Using forearm crutches to walk out onto the field to a thunderous standing ovation, Scalise settled behind a walker a few feet in front of the mound and delivered a strike over the plate to Bailey. Congressional staffer Zack Barth and lobbyist Matt Mika — also among the injured — delivered the lineup card. The team promised only a special guest to throw out the pitch; multiple reports Friday indicated that it would be the injured Congressman.
Still convalescing, Scalise has re-emerged publicly in recent days, appearing on Capitol Hill last Thursday (when he walked onto the House floor with crutches) and sitting for interviews with The Post, Politico, “60 Minutes” and others.
He has talked this month of treating political opponents with decency and respect, but also has made it clear that he isn’t backing down from his political pursuits, such as repealing the Affordable Care Act and speaking out for gun rights. He is also scheduled to appear at next week’s Value Voters Summit, an event organized “to preserve the bedrock values of traditional marriage, religious liberty, sanctity of life and limited government.” And those stances could make Friday night’s public reception — in a city that votes overwhelmingly Democratic — something less than unanimous.
After news broke that Scalise would have first-pitch honors, some Nats fans online quickly reacted with disappointment. “Bad choice,” one wrote on Twitter. “I will not cheer for him,” another wrote. “Go Cubs,” joked a third. “I’m physically sickened,” wrote a fourth. Eireann Dolan, the wife of Nats closer Sean Doolittle and a well-known baseball figure in her own right, wrote that she was unhappy with the decision, which she called “a bad look.”
Scalise, who turned 52 on Friday, was in “imminent risk of death” when he arrived at a local emergency room after the shooting, according to the trauma director at MedStar Washington Hospital Center. And he remained hospitalized during this year’s baseball game at Nationals Park, which turned into something of an homage to bipartisan friendship and bonding, with frequent references to Scalise.

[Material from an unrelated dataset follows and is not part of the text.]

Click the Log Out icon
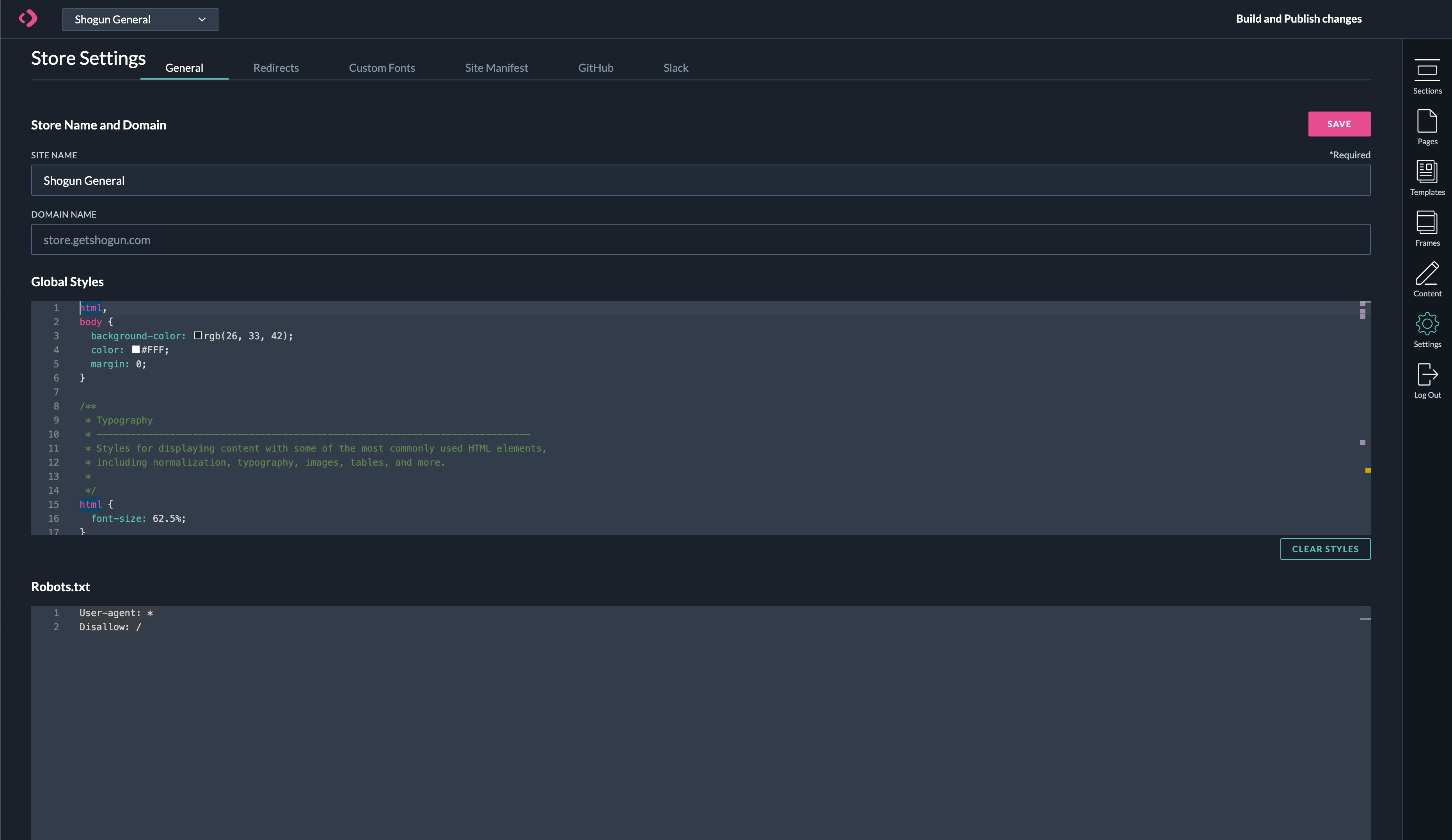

He spent much of the past two months in an inpatient rehabilitation facility, and is spending at least three hours a week attempting to regain his mobility, he told The Post. He said doctors are confident he’ll be able to walk without crutches eventually, and he’s relying on crutches and a scooter in the meantime.
The Nationals stuck to baseball with their first-pitch honorees in last year’s playoffs. The task was performed by injured catcher Wilson Ramos, former first baseman Adam LaRoche, and former pitcher Livan Hernandez.
The Illinois man who fired on the Republican practice at Eugene Simpson Stadium Park had spent weeks casing the field, according to a report issued Friday by Alexandria Commonwealth’s Attorney Bryan L. Porter. James T. Hodgkinson, the gunman, fired more than 60 rounds from an assault rifle and more from a handgun during the nine-minute incident, according to the report.